Técnicos da Secretaria de Estado de Saúde (SES) do governo de Minas Gerais analisam um protocolo enviado por deputados bolsonaristas, que sugerem uso de cloroquina, hidroxicloroquina, azitromicina, ivermectina e zinco por pacientes com COVID-19 no estado. Nenhuma dessas substâncias, no entanto, tem eficácia comprovada no combate ao novo coronavírus.
O ofício com a proposta é assinado pelo deputado estadual Bruno Engler (PRTB) e o deputado federal Junio Amaral (PSL-MG), apoiadores do presidente Jair Bolsonaro (sem partido). O documento é endereçado ao governador Romeu Zema (Novo), ao secretário de estado de saúde Carlos Eduardo Amaral e às prefeituras dos 853 municípios mineiros.
No documento - ao qual a reportagem teve acesso -, os parlamentares afirmam que “precisamos adotar, além das medidas de prevenção à COVID-19, protocolos eficientes de tratamento precoce nos pacientes dessa doença”.
Embora tenham feito essas recomendações, os deputados não possuem formação médica.

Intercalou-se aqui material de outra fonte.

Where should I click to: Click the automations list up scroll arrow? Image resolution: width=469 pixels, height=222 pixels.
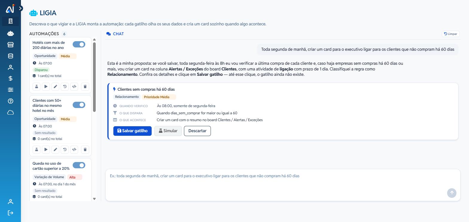95,39
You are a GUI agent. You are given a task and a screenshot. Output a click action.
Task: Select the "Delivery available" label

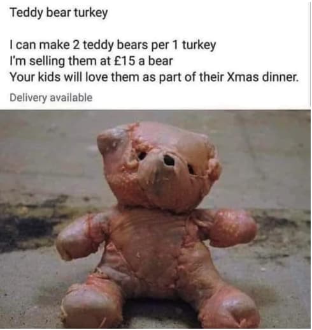pyautogui.click(x=51, y=98)
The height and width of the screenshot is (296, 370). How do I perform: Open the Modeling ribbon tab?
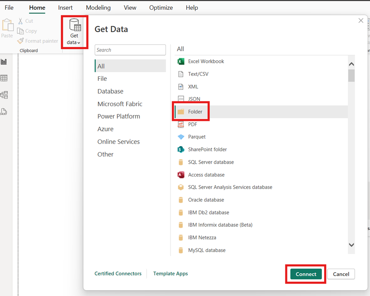[98, 8]
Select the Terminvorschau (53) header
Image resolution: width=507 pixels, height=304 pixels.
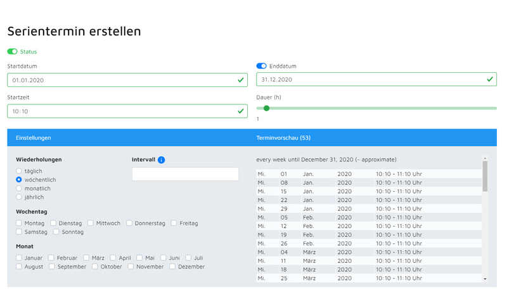click(x=283, y=138)
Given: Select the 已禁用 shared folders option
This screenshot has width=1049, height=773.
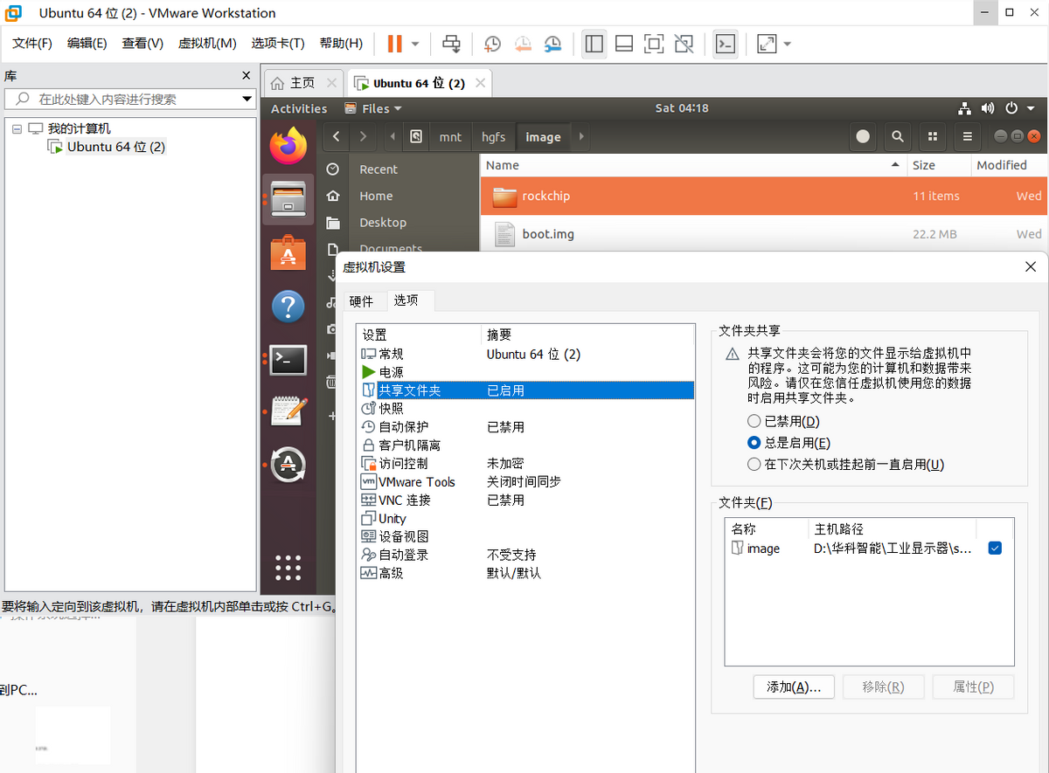Looking at the screenshot, I should coord(753,421).
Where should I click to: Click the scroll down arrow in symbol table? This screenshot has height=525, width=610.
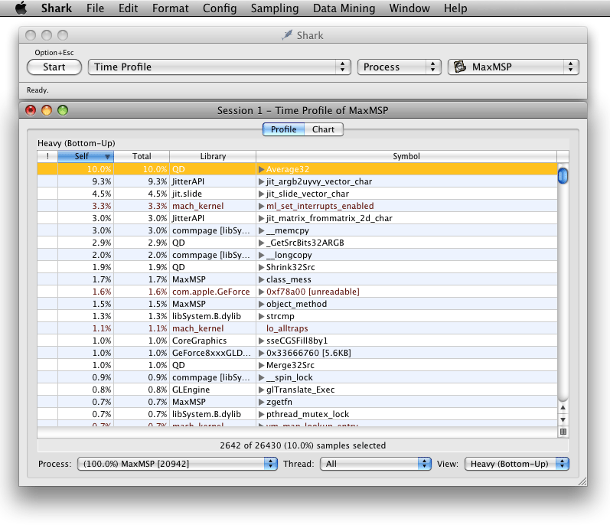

Junio Amaral, de 33 anos, é cabo da Polícia Militar. Já Bruno Engler, 23, é descrito como “coordenador do Movimento Direita Minas” no site da Assembleia Legislativa de Minas Gerais (ALMG).
Eles se baseiam em tratamentos supostamente bem sucedidos a partir de um protocolo estabelecido por uma rede privada de saúde em Belém, capital do Pará. O uso de hidroxicloroquina ou cloroquina em conjunto com azitromicina tem sido defendido pelo presidente Jair Bolsonaro, mesmo com a falta de evidências científicas dos seus supostos benefícios.
A Secretaria de Estado de Saúde confirmou ter recebido o ofício no último dia 8 e que avalia a proposta. “As considerações dos deputados foram encaminhadas para o Centro de Operações Emergenciais em Saúde - COVID-19 (COES COVID-19) e no momento estão em análise técnica”, informou o órgão, por meio de nota.
Ao Estado de Minas, o deputado Junio Amaral disse que só vê controvérsia "em querer politizar o medicamento", fazendo referência à hidroxicloroquina. "Não existe a comprovação científica pois demoram muito essas conclusões e o vírus é novo", completou. A reportagem também entrou em contato com Bruno Engler e aguarda retorno.
O que dizem os especialistas?
Pesquisas dos programas Solidariedade, da Organização Mundial de Saúde (OMS), e Recovery, do governo do Reino Unido, não conseguiram evidenciar que hidroxicloroquina ou mesmo a cloroquina (versão mais tóxica da droga) reduzem o risco de morte de pacientes com COVID-19. O uso emergencial desses medicamentos também foi suspenso pela Food and Drug Administration (FDA), órgão regulador do sistema sanitário dos EUA.
No Brasil, o Ministério da Saúde - sob o comando do militar Eduardo Pazuello e pressionado pelo presidente Jair Bolsonaro - libera o uso da cloroquina em pacientes com COVID-19. A medida, porém, foi amplamente criticada por especialistas da Sociedade Brasileira de Cardiologia (SBC) e a Sociedade Brasileira de Arritmias Cardíacas (Sobrac), especialmente quando adotada na fase inicial da doença.
Ao defender o uso da hidroxicloroquina, Junio Amaral mencionou um estudo publicado neste mês pelo Henry Ford Health System, dos EUA. A pesquisa aponta que 13% dos pacientes que foram tratados com o medicamento morreram. Entre os que não receberam a substância, a taxa chegou a 26%.
O método adotado no estudo, porém, foi bastante questionado por outros cientistas, especialmente porque os resultados contradizem pesquisas anteriores, que apontam ineficiência no uso do medicamento. A principal crítica está na não aleatoriedade na escolha dos pacientes.
Sobre a azitromicina, o próprio Ministério da Saúde admite que os estudos feitos até agora não comprovam a eficácia do uso de medicamentos antibacterianos contra a COVID-19. A posição é corroborada por entidades sanitárias, como a Associação de Medicina Intensiva Brasileira, a Sociedade Brasileira de Infectologia, a Sociedade Brasileira de Pneumologia e Tisiologia e Fundação Oswaldo Cruz (Fiocruz).
Já a ivermectina também não tem eficácia contra a COVID-19 comprovada cientificamente. Tanto o Ministério da Saúde, quanto o FDA não recomendam o medicamento no tratamento do novo coronavírus.